Anonymous Coward | more than 6 years ago | (#21815094)

Shouldn't this have been caught by even the simplest test before releasing?

That's my first reaction, now I'm off to RTFA

Re:um, don't they test these things before releasi (5, Funny)

ubrgeek (679399) | more than 6 years ago | (#21815114)

You're right. But sometimes MS is in a hurry to get their product out.

Oh, you mean Kaspersky Labs ...

Re:um, don't they test these things before releasi (2, Funny)

Anonymous Coward | more than 6 years ago | (#21815192)

Shouldn't this have been caught by even the simplest test before releasing?

[X] In Soviet Russia, IE tests YOU!
[X] Only old Koreans bother with testing!
[X] "But it IS malware, boss!"
[X] Netcraft confirms it - testing is dead!
[X] I don't run IE, you ignorant clod!
[X] "We tried to test it on Vista, and we will, as soon as its finished booting ..."

Re:um, don't they test these things before releasi (1)

i.of.the.storm (907783) | more than 6 years ago | (#21816170)

Haha, I haven't seen netcraft confirms it in a long time - is netcraft dead?

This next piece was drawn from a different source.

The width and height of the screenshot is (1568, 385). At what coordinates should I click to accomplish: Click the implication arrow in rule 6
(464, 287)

And Vista boots near instantly on my computer, but I understand it's a joke and also that I built my computer two months ago seeking out the best low-cost components possible, so my case may be something of an anomaly. But it's kind of funny because with XP I would usually hit the power switch, go take a piss or something, come back and find out that it still hasn't finished loading antivirus, firewall, etc... but that's more because of the sucky hardware than the OS.

Re:um, don't they test these things before releasi (1)

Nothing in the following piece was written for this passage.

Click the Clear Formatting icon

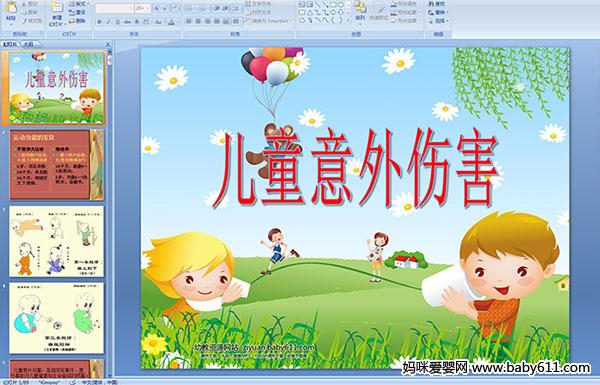175,8
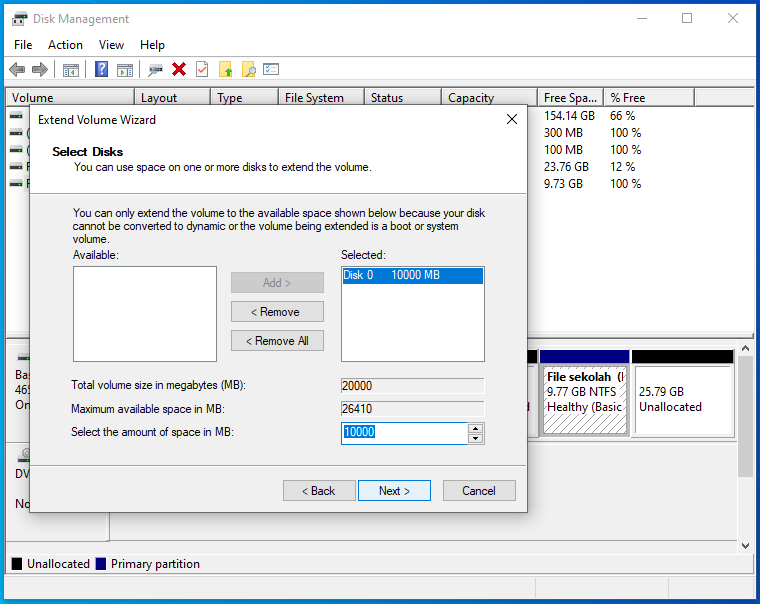This screenshot has height=604, width=760.
Task: Click the Back arrow toolbar icon
Action: pos(17,70)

bigstrat2003 (1058574) | more than 6 years ago | (#21819486)

Netcraft is dead... Netcraft confirmed it!

Also, always good to see another Vista user. Now I'll have someone to get my back when I defend Vista against haters. ;)

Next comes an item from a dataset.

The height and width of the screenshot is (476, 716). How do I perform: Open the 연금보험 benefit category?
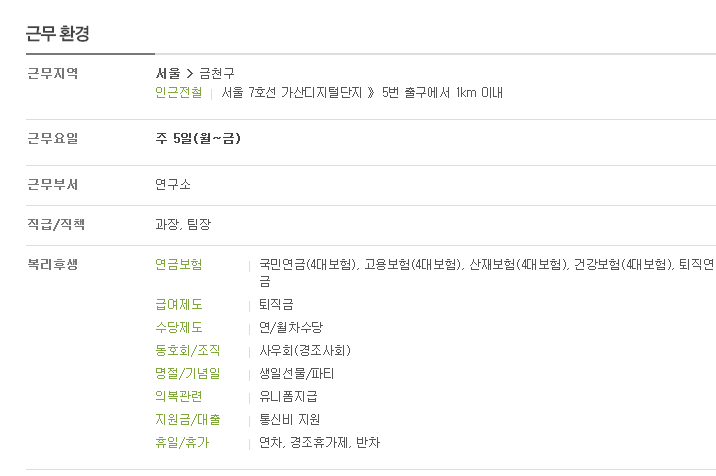(x=179, y=264)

Re:um, don't they test these things before releasi (1)

i.of.the.storm (907783) | more than 6 years ago | (#21819572)

Yeah, I'm sure as time passes more and more people will be using Vista and realizing there's nothing really fundamentally wrong with it once you disable UAC (which I didn't really want to do because of the security feature but I really know what I'm doing and don't need 3 prompts when I want to change something in Program Files). And by the time Windows 7 rolls around everyone will be like "You can pry my Vista SP2 from my cold dead hands!" etc.

Re:um, don't they test these things before releasi (0)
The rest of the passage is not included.